GW was not among them. In 2007, GW STAND pressured the University but was told by former President Stephen Joel Trachtenberg that GW would not reduce its investment. Instead, GW funded a Baana scholarship for a Sudanese student to study at GW.

As of Oct. 29, GW’s endowment is valued at $1.054 billion, and while Lindsey said he did not know the exact companies in which the University invests, it was possible that some of those companies are on the Sudan Company Report blacklist or are not following standard SRI policies.

“We may, it’s possible,” Lindsey said, adding that it might not be in the “best interest of the University” to invest solely in companies that follow socially conscious investing.

“This is my personal opinion, but my personal preference is to maximize rate of return,” he said. “Stocks change all the time, it could be possible, but we don’t go through our portfolios line by line to check.”

Lindsey said new investment policies traditionally include some form of oversight, something he said would be hard for a university like GW that has external money managers oversee roughly 50 percent of its investments.

The Investment Office outsources the actual investing process to around 45 money management companies. These firms create portfolios that the University can opt into, but the school has no control over the selling or buying of stocks in those portfolios, nor does Lindsey think it would be helpful to look at individual stocks.

“We always have the option to look at the portfolio,” he said. “But we don’t pay a lot of attention to individual stocks.”

Lindsey said the University bases the decision to invest on “financial metrics,” meaning profit is his office’s reigning factor when picking a firm.

Earlier in the decade, the Investment Office surveyed its money managers and found 50 percent of the managers do follow SRI guidelines.

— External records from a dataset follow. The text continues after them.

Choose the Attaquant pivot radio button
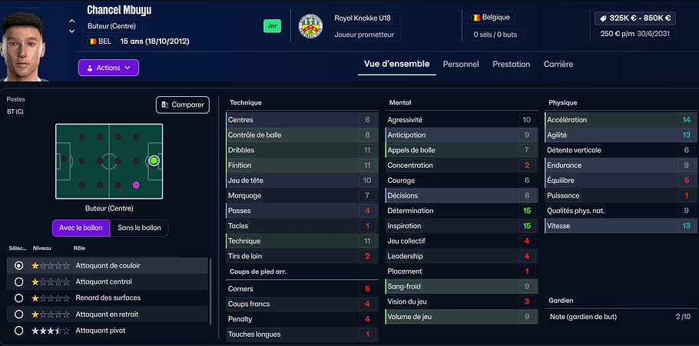The image size is (699, 346). (x=19, y=331)
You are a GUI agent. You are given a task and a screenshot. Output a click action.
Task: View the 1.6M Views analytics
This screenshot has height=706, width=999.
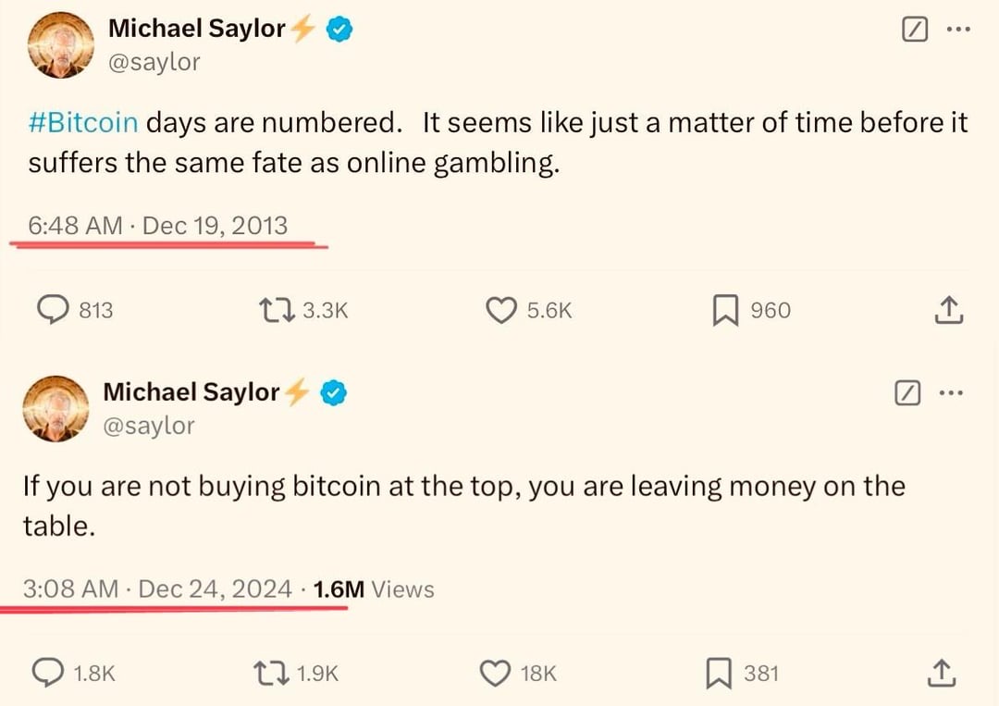pos(374,588)
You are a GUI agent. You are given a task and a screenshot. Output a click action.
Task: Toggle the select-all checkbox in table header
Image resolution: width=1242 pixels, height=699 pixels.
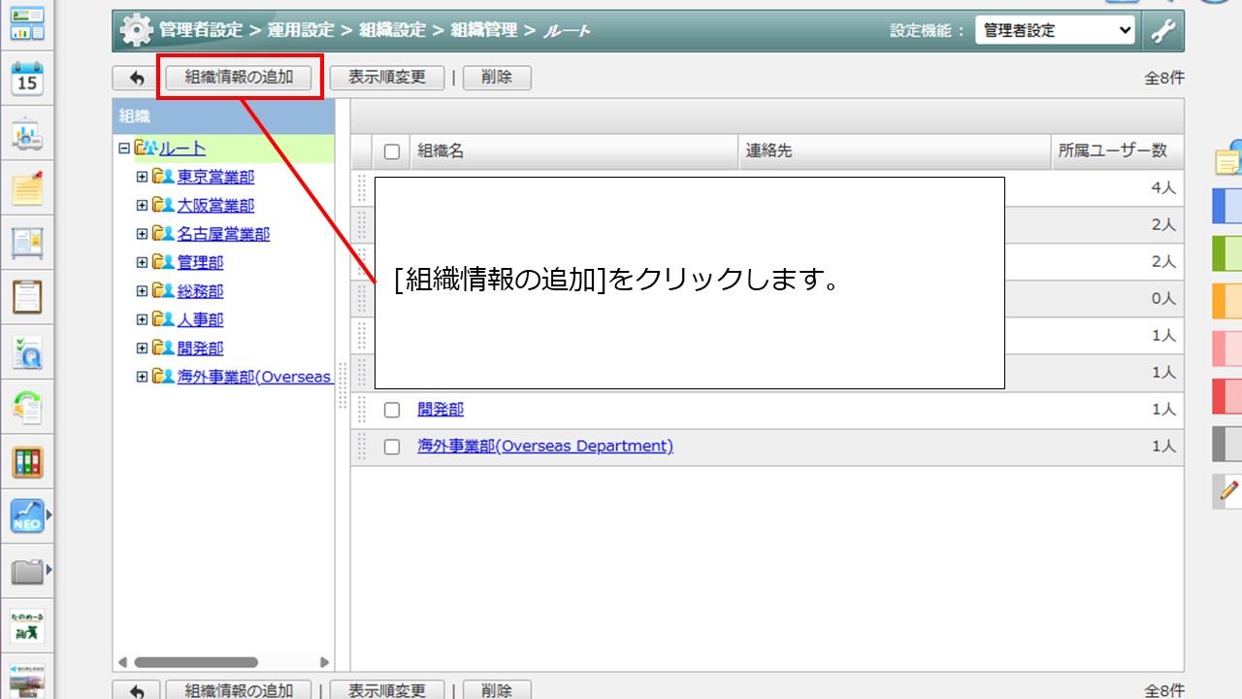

This survey was for informational purposes, Lindsey said, and GW did not stop investments in those companies that said they do not consider social consciousness in their investments.

“We do not engage any managers to make them SRI managers,” Lindsey said last March.

Executive Vice President and Treasurer Lou Katz said consumers have been putting pressure on companies to act in a socially conscious manner.

“At the end of the day, whether your investments do well or not is really [based on] how much demand there is for whatever products they have,” Katz said. “People are looking if these are good companies [or if they] are they not good companies. All of those kinds of things have weighed into this much more than I’ve ever seen in my professional career.”

Emily Cahn contributed to this report.